Getting started
ℹ️ Requires an Organization plan
Anchorpoint never uploads your production files to our cloud server. It only processes metadata. This requires Anchorpoint to communicate with our cloud. If your organization's security requirements do not allow external communication or prohibit storing metadata on external servers, you can host the Anchorpoint server yourself.
How the Anchorpoint cloud server works
Anchorpoint communicates with a server to exchange metadata and project information. Metadata includes:
- File locking information
- Attributes, comments, and images attached to comments (coming soon)
- Real-time updates and notifications
Project information includes:
- Workspace information
- License quotas (but no payment information)
- Projects
- Member information (including their email addresses, not login credentials)
- Project icons
All this information is stored on a server hosted by the Infrastructure as a Service (IaaS) provider Amazon Web Services (AWS). The corresponding data centers are located in Frankfurt, Germany, with instances running on eu-central-1a, eu-central-1b, and eu-central-1c. This server also communicates with the user authentication system Auth0 for managing login credentials and the payment processing provider Stripe for managing payment information.
The Anchorpoint server never stores production data, which is typically located on a Git server of your choice or a shared folder that is synced through solutions such as your NAS, Dropbox, Google Drive, or similar. Read more about application infrastructure and security in our security brief.
Git servers
As mentioned above, Anchorpoint does not store production data. If you want to use Anchorpoint with Git, you will need to install a self-hosted Gitea or GitLab instance and configure it properly for Git LFS. Again, our Solutions Architect can help.
Self-hosting the Anchorpoint server
If you need complete control over your data flow and storage, the Anchorpoint server can also be self-hosted on your own VPC, such as an Amazon EC2 instance, or in your local network. The self-hosted server never talks to our cloud or any of our systems for maximum compliance. If you are on an organization plan that includes the self-hosting option, our team will assist you in setting up this server, support and updates.
Components
The Anchorpoint Server consists of 6 components, that are bundled in a Docker Compose created by our self-hosting cli tool.
- The Anchorpoint Backend as a metadata server, which processes Anchorpoint metadata and interacts directly with the Anchorpoint Desktop Client and the database.
- An auth provider (Keycloak) for user authentication. It also enables SSO using providers such as Azure Active Directory.
- A reverse proxy (Traefik) to serve different containers over the same ports.

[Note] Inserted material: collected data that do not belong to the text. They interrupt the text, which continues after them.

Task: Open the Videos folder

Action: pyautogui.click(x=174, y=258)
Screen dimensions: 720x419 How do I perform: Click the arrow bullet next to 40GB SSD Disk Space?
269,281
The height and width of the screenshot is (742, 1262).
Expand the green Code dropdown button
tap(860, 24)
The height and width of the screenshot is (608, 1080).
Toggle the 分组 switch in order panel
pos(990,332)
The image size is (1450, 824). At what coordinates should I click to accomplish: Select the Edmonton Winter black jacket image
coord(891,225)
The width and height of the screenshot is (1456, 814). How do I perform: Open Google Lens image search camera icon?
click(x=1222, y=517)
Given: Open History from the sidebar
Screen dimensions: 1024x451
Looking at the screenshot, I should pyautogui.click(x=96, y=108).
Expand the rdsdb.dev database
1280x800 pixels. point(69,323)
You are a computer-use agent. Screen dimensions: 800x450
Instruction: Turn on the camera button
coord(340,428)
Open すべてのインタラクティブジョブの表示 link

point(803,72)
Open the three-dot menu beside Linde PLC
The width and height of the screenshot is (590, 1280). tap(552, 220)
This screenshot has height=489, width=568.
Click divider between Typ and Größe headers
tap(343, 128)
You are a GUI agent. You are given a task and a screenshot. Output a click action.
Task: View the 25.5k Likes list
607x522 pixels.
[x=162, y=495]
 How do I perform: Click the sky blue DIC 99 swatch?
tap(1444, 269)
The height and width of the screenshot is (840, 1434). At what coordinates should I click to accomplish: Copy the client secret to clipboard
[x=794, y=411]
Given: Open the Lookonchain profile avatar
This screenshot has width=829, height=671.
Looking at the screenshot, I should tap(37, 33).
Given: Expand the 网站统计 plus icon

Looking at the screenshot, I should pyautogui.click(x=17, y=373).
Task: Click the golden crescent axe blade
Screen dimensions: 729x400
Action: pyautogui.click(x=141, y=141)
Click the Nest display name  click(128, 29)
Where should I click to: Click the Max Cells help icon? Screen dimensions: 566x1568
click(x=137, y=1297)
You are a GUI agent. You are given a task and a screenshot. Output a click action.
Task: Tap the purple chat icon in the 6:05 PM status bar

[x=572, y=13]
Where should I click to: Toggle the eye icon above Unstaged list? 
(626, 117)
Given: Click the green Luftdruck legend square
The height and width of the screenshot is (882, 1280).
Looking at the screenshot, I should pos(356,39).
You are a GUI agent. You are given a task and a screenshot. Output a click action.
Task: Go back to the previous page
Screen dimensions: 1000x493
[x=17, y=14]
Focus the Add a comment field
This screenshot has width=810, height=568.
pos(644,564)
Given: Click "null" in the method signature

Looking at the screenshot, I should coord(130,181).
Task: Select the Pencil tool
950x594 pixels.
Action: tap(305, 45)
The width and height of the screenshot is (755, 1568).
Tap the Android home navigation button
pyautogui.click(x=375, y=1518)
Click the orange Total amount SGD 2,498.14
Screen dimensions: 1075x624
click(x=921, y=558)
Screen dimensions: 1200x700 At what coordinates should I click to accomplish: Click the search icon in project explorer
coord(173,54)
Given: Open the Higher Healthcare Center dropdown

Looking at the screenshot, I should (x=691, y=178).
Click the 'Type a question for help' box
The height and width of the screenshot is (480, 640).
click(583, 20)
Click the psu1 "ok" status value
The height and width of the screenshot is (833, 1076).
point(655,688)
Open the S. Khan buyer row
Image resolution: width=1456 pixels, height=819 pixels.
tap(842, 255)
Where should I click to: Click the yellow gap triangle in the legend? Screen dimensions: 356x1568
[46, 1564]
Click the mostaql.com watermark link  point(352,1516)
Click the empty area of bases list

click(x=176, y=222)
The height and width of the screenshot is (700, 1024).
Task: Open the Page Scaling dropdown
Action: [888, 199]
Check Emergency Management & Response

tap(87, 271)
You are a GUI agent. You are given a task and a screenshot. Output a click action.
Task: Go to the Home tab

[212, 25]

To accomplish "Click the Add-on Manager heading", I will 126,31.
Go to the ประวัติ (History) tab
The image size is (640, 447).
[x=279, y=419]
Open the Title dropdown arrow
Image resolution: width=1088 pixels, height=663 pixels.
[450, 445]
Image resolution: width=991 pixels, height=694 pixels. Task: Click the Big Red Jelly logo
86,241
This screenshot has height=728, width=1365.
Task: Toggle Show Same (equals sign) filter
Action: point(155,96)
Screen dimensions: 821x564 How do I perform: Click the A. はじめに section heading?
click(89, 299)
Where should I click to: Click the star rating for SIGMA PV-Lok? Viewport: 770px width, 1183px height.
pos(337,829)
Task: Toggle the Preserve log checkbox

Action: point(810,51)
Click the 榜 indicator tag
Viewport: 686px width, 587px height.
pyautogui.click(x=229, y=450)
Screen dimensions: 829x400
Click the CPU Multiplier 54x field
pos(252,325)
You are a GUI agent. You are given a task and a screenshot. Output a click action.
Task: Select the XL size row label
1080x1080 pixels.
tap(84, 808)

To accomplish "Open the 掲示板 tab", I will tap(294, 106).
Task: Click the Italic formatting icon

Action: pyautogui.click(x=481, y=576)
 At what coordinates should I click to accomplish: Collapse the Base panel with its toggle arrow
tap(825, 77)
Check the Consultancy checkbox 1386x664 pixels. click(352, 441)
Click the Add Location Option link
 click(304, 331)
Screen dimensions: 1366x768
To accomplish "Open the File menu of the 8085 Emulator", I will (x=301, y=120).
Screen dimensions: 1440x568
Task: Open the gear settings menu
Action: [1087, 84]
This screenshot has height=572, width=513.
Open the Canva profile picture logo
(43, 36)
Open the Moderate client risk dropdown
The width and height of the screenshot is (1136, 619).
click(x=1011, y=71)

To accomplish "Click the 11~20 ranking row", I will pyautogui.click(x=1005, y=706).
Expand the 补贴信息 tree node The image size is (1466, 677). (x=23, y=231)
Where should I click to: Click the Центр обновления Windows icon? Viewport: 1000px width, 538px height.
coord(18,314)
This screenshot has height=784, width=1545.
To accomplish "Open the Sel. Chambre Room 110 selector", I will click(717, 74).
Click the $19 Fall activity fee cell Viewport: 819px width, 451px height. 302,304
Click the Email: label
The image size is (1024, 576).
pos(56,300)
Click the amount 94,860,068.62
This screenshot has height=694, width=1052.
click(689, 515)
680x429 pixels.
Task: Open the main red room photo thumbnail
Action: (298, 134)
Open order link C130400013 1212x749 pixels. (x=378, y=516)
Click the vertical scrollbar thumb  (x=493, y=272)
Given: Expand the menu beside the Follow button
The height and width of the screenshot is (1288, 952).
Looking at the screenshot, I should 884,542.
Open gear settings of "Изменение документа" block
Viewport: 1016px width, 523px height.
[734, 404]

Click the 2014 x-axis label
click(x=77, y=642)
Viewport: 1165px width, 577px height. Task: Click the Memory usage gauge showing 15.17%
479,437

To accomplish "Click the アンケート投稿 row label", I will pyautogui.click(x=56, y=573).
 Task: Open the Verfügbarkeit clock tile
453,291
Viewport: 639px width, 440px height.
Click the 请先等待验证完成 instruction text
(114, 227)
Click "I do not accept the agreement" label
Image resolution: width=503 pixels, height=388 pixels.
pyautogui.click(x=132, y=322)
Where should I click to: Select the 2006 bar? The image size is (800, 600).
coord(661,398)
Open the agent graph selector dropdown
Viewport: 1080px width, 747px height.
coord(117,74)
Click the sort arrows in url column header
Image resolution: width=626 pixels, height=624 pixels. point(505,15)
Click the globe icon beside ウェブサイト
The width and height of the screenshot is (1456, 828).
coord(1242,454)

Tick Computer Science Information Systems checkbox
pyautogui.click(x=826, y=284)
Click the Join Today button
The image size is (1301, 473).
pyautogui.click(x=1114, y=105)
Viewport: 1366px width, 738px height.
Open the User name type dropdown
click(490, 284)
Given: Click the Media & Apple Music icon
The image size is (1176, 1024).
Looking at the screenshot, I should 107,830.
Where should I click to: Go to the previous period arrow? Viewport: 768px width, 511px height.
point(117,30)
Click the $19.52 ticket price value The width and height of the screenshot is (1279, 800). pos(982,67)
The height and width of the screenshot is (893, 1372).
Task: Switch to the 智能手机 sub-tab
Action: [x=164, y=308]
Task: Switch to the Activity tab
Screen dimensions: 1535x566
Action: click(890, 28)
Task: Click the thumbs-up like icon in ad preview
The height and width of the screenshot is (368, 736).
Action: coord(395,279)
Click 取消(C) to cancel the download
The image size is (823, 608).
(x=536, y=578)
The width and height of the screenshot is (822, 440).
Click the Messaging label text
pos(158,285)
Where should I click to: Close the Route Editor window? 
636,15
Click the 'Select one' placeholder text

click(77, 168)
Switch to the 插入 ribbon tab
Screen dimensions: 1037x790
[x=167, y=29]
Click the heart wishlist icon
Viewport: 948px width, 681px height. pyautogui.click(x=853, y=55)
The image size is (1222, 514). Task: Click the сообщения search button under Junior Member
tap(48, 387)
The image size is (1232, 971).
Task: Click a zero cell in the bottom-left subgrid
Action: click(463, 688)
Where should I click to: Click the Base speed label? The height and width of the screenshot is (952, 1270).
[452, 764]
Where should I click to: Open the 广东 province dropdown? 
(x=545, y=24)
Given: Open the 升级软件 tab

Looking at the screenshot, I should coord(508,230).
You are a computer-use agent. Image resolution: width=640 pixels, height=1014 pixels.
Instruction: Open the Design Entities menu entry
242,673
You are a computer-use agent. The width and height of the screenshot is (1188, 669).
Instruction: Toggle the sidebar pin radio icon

- A Message Broker (RabbitMQ)
- A database (PostgreSQL) to store the metadata from the Anchorpoint backend and userdata from the auth provider
- An object storage (such as AWS S3 or minio) for storing project thumbnails and other binary data
Application Architecture
The application architecture is similar to the Anchorpoint Cloud Solution. Unlike the cloud solution, the self-hosted server does not send or store data outside of your environment. Nor does it have:
- A connection to our payment processor
- A connection to our user identity management system
There are also limitations to the desktop application, which does not have the option to start a self-hosted trial or upgrade plans. However you can request a trial license for the self-hosted server to test the self-hosted environment with the desktop application.
Technical Requirements
The server can be installed on any system that meets the following requirements:
- A machine running latest version of Linux distribution (e.g. Ubuntu Server, CentOS, Alpine Linux)
- Docker-engine version > 23.0.5
- Docker-compose version > 2.18.0
- 2 CPU cores and at least 8 GiB RAM
- 30 GB storage on the server
- Minimum 80 GB additional disk storage for data
- (Optional) A user identity management service such as Azure AD or LDAP for SSO authentication.
Specific requirements for cloud setups (e.g. AWS or Azure) are described in the specific setup guides down below.
Other Requirements
Make sure your firewall supports HTTP2 connections. Anchorpoint uses the gRPC protocol to communicate with the server, which is based on HTTP2. It has a fallback for an HTTP1 gateway, however gRPC improves the speed and effiency of realtime updates to the Anchorpoint client. We highly recommend that you start an Anchorpoint cloud trial to evaluate whether gRPC works in your environment.
Licensing
Licensing depends on the number of users you will have. Please contact us for a quote. You can also request a free trial license to test the self hosted environment. You will receive a license key that you will need to enter during the installation process.
Setup Guides for different environments
We provide the following guides:
- A general self-hosted server setup guide here
- An AWS EC2 instance setup guide here
- An Azure VM instance setup guide here
If you want to setup the stack on your own via various services like e.g. Amazon Elastic Container Service (Aws ECS) or other services that support docker containers, please see our example github repository here. It currently contains an example docker-compose stack with all the necessary configuration files described as a starting point for your own setup.